(Exercise): Will you set down every one of these records word for word, changing nothing?

═════ Entries

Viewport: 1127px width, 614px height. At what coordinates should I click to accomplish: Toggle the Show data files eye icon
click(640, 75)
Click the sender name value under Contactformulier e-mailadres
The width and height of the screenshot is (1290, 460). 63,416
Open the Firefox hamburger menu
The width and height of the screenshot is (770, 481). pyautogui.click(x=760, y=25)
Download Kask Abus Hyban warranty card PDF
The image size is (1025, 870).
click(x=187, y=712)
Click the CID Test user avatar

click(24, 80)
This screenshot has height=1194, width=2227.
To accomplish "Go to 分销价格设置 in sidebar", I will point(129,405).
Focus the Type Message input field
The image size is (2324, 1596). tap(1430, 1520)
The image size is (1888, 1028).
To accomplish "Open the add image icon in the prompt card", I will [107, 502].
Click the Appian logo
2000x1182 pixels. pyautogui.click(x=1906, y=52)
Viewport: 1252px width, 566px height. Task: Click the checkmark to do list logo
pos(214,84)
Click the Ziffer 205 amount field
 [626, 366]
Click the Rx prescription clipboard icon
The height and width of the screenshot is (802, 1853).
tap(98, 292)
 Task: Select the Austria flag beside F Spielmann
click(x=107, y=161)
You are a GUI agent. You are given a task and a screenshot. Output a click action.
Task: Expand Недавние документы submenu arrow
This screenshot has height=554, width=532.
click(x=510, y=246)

══════════

(Answer for the task):
Viewport: 1127px width, 614px height. At what coordinates should I click to accomplish: Toggle the Show data files eye icon
click(640, 75)
Click the sender name value under Contactformulier e-mailadres
The width and height of the screenshot is (1290, 460). 63,416
Open the Firefox hamburger menu
The width and height of the screenshot is (770, 481). pyautogui.click(x=760, y=25)
Download Kask Abus Hyban warranty card PDF
The image size is (1025, 870).
click(x=187, y=712)
Click the CID Test user avatar

click(24, 80)
This screenshot has height=1194, width=2227.
To accomplish "Go to 分销价格设置 in sidebar", I will point(129,405).
Focus the Type Message input field
The image size is (2324, 1596). tap(1430, 1520)
The image size is (1888, 1028).
To accomplish "Open the add image icon in the prompt card", I will [107, 502].
Click the Appian logo
2000x1182 pixels. pyautogui.click(x=1906, y=52)
Viewport: 1252px width, 566px height. Task: Click the checkmark to do list logo
pos(214,84)
Click the Ziffer 205 amount field
 [626, 366]
Click the Rx prescription clipboard icon
The height and width of the screenshot is (802, 1853).
tap(98, 292)
 Task: Select the Austria flag beside F Spielmann
click(x=107, y=161)
You are a GUI agent. You are given a task and a screenshot. Output a click action.
Task: Expand Недавние документы submenu arrow
This screenshot has height=554, width=532.
click(x=510, y=246)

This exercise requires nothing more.